Deliverable: Final AI literacy lesson (revised post-session) + take-home final reflection (due within one week)

Key Frameworks

Four Frameworks Used Throughout the Course

Teacher Agency

Know what you want → Know how to use the tools → Have the capacity to act. Teachers enter with pedagogical clarity; the course addresses the second and third parts.

4-Part Prompt Framework

Role – Task – Context – Format. The Context component carries the most leverage; most teachers underinvest here. Introduced in Session 3 and used throughout.

3X Framework

Exploration – Expression – Extension. An assignment design model for building genuine student engagement that AI cannot shortcut.

Grading Criteria Tiers

Quantitative / True-False / Qualitative.
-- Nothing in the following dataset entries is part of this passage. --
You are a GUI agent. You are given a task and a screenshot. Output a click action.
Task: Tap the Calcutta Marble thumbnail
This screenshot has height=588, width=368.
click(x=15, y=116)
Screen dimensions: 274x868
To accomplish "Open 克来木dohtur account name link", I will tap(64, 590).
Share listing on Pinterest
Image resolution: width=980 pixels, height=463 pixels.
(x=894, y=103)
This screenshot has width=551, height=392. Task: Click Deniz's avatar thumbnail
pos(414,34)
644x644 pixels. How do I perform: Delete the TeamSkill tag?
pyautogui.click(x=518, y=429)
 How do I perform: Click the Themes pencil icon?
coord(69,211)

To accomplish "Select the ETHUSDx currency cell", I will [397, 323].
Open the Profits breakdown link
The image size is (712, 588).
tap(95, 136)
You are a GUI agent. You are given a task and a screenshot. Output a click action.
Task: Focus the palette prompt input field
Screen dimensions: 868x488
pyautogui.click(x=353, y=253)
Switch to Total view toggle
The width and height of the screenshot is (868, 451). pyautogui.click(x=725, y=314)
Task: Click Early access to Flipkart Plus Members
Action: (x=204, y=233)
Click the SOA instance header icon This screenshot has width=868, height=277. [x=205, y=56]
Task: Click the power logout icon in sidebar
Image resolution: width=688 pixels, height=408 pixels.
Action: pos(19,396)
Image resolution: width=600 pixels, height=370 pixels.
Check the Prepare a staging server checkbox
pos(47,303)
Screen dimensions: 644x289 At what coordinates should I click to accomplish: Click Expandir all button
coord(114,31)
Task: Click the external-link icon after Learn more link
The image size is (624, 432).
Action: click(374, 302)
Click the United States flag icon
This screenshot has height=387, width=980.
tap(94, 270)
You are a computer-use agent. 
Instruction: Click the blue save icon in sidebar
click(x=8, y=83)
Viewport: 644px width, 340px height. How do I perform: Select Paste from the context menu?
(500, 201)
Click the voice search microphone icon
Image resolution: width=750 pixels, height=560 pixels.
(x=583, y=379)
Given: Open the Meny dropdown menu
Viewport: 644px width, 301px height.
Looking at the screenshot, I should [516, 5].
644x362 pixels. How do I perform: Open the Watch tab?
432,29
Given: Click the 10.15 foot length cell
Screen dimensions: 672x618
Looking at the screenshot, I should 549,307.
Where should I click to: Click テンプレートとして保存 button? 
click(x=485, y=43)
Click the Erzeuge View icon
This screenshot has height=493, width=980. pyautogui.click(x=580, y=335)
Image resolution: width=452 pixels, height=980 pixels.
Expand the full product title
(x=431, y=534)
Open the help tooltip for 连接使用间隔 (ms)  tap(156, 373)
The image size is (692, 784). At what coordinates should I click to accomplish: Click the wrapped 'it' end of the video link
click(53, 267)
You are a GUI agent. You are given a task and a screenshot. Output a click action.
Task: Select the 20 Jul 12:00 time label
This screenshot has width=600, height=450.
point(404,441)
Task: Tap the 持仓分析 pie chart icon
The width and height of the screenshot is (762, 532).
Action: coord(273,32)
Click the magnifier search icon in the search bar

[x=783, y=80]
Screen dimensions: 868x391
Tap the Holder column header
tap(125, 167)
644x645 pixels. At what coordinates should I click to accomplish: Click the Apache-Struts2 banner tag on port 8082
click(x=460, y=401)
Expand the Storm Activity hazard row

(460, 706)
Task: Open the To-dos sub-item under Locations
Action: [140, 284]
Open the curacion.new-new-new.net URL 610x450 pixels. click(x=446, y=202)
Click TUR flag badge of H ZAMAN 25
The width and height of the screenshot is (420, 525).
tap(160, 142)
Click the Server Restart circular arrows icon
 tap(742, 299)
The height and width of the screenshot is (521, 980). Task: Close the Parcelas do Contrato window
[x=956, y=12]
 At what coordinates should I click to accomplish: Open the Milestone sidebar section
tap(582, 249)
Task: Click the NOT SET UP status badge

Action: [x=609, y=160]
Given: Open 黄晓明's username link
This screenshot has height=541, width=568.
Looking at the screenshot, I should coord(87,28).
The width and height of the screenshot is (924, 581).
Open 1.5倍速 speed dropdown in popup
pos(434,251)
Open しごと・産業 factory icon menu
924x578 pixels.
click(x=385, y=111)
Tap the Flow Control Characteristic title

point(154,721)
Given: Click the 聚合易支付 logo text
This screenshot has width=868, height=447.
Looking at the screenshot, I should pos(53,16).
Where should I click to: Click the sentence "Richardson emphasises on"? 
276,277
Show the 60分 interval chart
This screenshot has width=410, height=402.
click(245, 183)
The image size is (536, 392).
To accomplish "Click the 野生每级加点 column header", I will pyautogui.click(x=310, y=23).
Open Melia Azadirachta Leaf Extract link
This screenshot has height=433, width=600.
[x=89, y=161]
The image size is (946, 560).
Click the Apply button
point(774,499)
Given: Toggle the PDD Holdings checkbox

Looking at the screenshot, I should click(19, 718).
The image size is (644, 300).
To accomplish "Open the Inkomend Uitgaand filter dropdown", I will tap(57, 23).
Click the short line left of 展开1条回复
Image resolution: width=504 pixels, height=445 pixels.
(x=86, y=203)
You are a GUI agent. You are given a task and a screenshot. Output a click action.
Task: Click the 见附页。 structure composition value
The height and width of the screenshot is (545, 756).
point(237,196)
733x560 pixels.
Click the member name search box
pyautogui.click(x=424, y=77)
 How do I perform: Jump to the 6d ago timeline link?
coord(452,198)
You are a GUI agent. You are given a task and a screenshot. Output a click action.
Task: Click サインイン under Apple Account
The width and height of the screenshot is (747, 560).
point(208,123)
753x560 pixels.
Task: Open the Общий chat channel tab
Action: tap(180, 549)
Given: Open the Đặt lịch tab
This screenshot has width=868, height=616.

Determines where AI can assist in grading and where teacher judgment is non-negotiable.

Cumulative Deliverables

What Participants Build Across the Course

S1–8

Written reflection after every session

S3

Personal prompt library (first entry; added to across the course)

S4

Personal AI safety checklist

S5

Cohort AI use guidelines (collaborative group document)

S7

Draft classroom AI use policy for your subject area

S8

Final student AI literacy lesson (peer-reviewed and revised)

S8

Take-home final reflection (due within one week of Session 8)

CPD Credit

Once all requirements are met, Helicon AI Institute issues a signed MSDE CPD credit sheet confirming completion of Building Teacher Agency with AI (Approval #26-68-06) for 1 CPD credit (18 hours).

Requirements include attendance across all 8 sessions, submission of all session deliverables, and completion of the final project.